Lines below that include "computer" are the answer; copy each one.
+===+
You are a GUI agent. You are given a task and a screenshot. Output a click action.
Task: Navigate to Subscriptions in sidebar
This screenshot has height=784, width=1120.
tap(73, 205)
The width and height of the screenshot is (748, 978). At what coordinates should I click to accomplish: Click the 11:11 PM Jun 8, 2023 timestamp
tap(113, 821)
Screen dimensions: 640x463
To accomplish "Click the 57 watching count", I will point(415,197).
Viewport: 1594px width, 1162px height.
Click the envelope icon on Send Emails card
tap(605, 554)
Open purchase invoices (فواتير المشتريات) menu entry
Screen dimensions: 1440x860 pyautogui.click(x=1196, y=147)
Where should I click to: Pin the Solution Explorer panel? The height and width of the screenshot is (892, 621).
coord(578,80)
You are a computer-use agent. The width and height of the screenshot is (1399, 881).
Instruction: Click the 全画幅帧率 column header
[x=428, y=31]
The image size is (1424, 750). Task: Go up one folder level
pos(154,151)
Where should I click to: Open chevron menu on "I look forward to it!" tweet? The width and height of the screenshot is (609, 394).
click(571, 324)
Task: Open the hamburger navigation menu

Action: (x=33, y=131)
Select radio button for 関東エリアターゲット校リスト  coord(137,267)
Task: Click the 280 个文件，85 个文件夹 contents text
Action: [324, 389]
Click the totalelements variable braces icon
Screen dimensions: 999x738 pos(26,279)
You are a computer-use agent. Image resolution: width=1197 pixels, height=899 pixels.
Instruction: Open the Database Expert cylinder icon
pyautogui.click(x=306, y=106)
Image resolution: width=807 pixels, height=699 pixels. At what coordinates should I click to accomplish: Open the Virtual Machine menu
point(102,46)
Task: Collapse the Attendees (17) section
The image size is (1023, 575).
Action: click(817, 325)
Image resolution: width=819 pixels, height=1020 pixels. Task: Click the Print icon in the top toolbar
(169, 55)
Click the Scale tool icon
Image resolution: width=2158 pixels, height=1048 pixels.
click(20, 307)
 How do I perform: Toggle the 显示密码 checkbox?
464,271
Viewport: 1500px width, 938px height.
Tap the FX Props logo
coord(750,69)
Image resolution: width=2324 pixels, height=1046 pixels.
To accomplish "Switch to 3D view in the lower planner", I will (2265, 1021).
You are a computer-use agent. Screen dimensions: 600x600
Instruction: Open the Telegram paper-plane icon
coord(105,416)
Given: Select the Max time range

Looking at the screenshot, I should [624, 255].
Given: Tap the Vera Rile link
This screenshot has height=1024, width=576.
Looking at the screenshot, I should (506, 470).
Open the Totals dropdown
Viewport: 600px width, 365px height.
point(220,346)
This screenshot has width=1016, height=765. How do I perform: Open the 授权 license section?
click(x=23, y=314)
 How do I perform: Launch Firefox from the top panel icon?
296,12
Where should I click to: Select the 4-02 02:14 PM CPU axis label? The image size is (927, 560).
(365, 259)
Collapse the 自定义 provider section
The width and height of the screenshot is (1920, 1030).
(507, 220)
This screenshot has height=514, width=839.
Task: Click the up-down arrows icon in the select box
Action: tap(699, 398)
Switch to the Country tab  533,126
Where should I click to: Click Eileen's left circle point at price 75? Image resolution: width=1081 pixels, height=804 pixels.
+===+
● **Your solution**:
You are a computer-use agent. The width and height of the screenshot is (1399, 881).
You are a computer-use agent. Image resolution: width=1197 pixels, height=899 pixels.
You are a computer-use agent. Screen dimensions: 600x600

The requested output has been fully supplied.